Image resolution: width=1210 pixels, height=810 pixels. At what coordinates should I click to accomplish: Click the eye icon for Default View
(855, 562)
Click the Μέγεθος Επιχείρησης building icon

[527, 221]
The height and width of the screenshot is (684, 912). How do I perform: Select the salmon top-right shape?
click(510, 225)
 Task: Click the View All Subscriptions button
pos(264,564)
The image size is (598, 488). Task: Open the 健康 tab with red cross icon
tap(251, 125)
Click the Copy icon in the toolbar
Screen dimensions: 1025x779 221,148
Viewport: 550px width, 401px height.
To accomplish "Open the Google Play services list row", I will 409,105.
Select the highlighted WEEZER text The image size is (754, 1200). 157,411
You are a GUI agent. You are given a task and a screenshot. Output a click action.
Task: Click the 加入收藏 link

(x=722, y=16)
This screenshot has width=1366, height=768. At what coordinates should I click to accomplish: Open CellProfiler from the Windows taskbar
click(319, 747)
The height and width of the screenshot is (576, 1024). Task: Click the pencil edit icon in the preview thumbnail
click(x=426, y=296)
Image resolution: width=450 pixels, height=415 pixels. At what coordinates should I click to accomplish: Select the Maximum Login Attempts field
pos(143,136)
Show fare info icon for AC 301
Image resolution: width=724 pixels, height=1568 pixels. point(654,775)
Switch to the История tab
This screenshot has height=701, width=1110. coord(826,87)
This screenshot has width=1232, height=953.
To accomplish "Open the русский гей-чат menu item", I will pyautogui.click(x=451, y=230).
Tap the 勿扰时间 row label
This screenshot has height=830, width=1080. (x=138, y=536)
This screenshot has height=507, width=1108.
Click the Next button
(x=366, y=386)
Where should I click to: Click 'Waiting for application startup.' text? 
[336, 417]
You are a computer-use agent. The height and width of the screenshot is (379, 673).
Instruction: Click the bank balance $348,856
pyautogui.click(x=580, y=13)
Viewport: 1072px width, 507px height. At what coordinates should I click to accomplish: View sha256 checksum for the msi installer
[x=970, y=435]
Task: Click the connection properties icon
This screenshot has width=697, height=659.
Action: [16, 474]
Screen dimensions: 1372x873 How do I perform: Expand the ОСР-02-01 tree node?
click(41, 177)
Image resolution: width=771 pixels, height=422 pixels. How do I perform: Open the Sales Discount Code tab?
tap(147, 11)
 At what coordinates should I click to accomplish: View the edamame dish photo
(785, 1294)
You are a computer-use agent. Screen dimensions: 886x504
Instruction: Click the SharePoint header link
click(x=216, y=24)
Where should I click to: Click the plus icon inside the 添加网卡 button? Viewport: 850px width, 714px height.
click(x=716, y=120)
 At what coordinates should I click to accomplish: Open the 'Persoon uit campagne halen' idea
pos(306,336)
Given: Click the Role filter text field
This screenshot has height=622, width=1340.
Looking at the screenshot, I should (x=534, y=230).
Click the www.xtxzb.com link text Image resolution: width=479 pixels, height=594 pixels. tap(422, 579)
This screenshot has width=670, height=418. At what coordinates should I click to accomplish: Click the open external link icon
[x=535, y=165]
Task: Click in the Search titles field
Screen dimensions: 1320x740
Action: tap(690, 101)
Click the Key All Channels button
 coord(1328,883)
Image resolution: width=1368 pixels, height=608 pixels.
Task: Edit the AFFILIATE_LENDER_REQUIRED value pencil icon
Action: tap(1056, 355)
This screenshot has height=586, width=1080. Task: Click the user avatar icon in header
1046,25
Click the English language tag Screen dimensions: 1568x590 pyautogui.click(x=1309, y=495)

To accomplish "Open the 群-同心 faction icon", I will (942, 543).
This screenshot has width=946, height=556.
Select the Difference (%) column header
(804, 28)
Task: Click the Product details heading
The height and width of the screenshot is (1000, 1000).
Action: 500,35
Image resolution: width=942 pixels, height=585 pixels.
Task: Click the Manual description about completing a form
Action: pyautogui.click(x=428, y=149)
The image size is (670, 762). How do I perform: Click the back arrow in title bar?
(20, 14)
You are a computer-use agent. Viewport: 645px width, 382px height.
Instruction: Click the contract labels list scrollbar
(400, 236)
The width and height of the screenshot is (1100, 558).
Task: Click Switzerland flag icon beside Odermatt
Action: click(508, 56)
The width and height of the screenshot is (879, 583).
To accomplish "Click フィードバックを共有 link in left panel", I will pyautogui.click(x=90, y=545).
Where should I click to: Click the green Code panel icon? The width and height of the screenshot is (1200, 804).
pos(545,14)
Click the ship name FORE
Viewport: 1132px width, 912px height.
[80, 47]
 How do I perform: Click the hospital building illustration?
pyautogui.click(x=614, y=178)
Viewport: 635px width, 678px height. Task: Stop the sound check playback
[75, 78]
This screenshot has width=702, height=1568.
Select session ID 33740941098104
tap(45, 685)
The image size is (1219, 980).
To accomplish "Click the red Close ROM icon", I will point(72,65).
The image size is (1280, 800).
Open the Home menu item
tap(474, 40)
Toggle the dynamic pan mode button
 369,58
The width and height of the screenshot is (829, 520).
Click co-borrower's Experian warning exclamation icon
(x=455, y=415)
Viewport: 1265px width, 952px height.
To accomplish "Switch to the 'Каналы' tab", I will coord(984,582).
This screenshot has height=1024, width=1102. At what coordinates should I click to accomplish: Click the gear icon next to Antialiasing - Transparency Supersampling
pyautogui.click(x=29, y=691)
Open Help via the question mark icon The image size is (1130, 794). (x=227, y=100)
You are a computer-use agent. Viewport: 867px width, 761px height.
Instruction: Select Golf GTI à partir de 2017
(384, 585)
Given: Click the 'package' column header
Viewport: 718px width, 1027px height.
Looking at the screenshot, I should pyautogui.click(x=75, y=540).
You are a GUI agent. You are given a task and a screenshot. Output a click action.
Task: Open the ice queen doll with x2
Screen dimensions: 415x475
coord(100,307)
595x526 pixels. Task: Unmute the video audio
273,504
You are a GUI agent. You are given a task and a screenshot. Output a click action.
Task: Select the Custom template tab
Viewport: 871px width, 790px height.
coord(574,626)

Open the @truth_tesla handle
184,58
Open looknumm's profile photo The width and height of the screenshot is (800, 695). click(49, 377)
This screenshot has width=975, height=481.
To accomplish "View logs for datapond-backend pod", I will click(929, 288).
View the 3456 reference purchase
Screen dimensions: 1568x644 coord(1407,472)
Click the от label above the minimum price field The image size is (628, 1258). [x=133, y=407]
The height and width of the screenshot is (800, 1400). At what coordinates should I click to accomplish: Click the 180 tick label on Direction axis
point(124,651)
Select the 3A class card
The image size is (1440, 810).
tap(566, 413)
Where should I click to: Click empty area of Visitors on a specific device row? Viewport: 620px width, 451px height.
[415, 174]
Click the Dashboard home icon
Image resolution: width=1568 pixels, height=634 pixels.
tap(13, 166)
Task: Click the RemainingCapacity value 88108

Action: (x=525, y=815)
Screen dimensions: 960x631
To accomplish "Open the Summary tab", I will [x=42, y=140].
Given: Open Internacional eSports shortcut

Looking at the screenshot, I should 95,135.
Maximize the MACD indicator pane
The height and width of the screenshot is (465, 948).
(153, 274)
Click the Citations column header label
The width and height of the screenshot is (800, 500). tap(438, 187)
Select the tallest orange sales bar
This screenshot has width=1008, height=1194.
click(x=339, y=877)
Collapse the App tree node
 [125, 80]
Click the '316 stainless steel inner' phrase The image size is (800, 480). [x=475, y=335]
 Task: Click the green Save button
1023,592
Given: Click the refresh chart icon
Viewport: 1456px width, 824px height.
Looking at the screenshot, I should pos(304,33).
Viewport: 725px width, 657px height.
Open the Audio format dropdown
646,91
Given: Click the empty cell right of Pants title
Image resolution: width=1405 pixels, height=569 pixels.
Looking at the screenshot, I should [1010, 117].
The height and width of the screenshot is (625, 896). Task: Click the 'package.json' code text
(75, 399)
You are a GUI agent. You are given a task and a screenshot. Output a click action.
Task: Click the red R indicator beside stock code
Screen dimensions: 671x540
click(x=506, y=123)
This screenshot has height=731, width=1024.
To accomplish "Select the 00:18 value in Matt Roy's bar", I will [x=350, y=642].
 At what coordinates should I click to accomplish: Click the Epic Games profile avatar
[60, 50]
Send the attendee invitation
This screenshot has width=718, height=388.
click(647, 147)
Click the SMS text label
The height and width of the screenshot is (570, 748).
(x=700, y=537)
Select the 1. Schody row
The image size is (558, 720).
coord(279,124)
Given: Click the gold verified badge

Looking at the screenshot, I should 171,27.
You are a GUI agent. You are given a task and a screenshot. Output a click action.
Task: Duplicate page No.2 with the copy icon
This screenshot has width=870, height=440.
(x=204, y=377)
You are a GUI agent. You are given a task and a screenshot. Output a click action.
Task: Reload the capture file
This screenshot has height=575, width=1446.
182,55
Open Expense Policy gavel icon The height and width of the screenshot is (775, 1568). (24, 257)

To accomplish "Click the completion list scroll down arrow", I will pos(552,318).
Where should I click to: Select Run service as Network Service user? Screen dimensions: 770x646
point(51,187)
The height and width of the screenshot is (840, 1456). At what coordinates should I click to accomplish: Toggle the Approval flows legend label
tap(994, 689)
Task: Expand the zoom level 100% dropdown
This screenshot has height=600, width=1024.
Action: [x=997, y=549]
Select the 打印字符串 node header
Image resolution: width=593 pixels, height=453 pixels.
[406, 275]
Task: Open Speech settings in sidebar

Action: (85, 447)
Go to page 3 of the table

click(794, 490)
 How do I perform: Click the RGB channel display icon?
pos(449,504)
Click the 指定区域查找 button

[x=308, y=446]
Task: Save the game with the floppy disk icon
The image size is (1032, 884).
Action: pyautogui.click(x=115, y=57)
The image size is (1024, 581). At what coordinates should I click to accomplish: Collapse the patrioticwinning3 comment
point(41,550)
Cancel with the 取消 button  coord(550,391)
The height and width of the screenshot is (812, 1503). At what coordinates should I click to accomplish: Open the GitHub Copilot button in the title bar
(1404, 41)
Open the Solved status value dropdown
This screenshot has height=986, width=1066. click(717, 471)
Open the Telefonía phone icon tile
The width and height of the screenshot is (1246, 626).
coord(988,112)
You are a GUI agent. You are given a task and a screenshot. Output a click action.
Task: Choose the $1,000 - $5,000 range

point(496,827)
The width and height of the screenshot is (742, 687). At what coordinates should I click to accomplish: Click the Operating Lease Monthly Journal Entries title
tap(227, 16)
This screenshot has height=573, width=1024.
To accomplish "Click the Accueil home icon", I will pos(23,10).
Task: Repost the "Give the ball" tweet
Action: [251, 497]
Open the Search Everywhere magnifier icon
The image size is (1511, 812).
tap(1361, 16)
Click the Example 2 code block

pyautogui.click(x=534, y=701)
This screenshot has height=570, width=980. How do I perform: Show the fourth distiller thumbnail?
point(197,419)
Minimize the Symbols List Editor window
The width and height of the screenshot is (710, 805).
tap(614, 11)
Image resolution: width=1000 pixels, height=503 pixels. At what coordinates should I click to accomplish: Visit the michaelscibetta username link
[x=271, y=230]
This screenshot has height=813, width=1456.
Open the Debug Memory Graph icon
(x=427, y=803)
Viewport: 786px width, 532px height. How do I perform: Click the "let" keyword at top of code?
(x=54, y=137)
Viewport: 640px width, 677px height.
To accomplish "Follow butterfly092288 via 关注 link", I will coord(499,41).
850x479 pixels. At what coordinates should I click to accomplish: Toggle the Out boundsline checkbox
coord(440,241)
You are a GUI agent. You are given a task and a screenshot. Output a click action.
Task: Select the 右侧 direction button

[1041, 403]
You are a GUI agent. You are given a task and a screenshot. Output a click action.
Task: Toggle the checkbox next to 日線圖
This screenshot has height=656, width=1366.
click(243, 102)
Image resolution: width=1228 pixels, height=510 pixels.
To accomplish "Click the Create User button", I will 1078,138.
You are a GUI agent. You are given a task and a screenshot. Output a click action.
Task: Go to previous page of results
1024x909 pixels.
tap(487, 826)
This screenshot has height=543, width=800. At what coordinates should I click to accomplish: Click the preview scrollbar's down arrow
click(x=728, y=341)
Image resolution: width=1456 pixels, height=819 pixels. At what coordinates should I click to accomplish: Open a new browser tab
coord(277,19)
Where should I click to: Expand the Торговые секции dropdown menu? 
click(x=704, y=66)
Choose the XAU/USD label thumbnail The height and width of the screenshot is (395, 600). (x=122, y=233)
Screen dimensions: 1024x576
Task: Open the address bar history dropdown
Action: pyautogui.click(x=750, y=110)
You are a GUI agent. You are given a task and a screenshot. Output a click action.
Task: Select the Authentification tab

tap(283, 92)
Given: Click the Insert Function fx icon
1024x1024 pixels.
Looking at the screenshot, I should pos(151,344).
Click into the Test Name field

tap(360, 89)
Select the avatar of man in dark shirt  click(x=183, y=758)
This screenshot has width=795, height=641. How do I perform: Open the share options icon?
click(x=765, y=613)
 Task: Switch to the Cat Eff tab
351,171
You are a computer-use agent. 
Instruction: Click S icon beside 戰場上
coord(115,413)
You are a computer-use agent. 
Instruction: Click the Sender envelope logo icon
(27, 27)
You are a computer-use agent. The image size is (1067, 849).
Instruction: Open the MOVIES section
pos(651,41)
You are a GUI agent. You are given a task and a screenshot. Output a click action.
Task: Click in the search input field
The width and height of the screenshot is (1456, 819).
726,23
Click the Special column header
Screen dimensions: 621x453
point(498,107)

================

Could you restate, word for word, the lines above from the one with "Select the 打印字符串 node header" to the one with "Viewport: 640px width, 677px height.", both included?

▶ [Expected answer]
Select the 打印字符串 node header
Image resolution: width=593 pixels, height=453 pixels.
[406, 275]
Task: Open Speech settings in sidebar

Action: (85, 447)
Go to page 3 of the table

click(794, 490)
 How do I perform: Click the RGB channel display icon?
pos(449,504)
Click the 指定区域查找 button

[x=308, y=446]
Task: Save the game with the floppy disk icon
The image size is (1032, 884).
Action: pyautogui.click(x=115, y=57)
The image size is (1024, 581). At what coordinates should I click to accomplish: Collapse the patrioticwinning3 comment
point(41,550)
Cancel with the 取消 button  coord(550,391)
The height and width of the screenshot is (812, 1503). At what coordinates should I click to accomplish: Open the GitHub Copilot button in the title bar
(1404, 41)
Open the Solved status value dropdown
This screenshot has height=986, width=1066. click(717, 471)
Open the Telefonía phone icon tile
The width and height of the screenshot is (1246, 626).
coord(988,112)
You are a GUI agent. You are given a task and a screenshot. Output a click action.
Task: Choose the $1,000 - $5,000 range

point(496,827)
The width and height of the screenshot is (742, 687). At what coordinates should I click to accomplish: Click the Operating Lease Monthly Journal Entries title
tap(227, 16)
This screenshot has height=573, width=1024.
To accomplish "Click the Accueil home icon", I will pos(23,10).
Task: Repost the "Give the ball" tweet
Action: [251, 497]
Open the Search Everywhere magnifier icon
The image size is (1511, 812).
tap(1361, 16)
Click the Example 2 code block

pyautogui.click(x=534, y=701)
This screenshot has height=570, width=980. How do I perform: Show the fourth distiller thumbnail?
point(197,419)
Minimize the Symbols List Editor window
The width and height of the screenshot is (710, 805).
tap(614, 11)
Image resolution: width=1000 pixels, height=503 pixels. At what coordinates should I click to accomplish: Visit the michaelscibetta username link
[x=271, y=230]
This screenshot has height=813, width=1456.
Open the Debug Memory Graph icon
(x=427, y=803)
Viewport: 786px width, 532px height. How do I perform: Click the "let" keyword at top of code?
(x=54, y=137)
Viewport: 640px width, 677px height.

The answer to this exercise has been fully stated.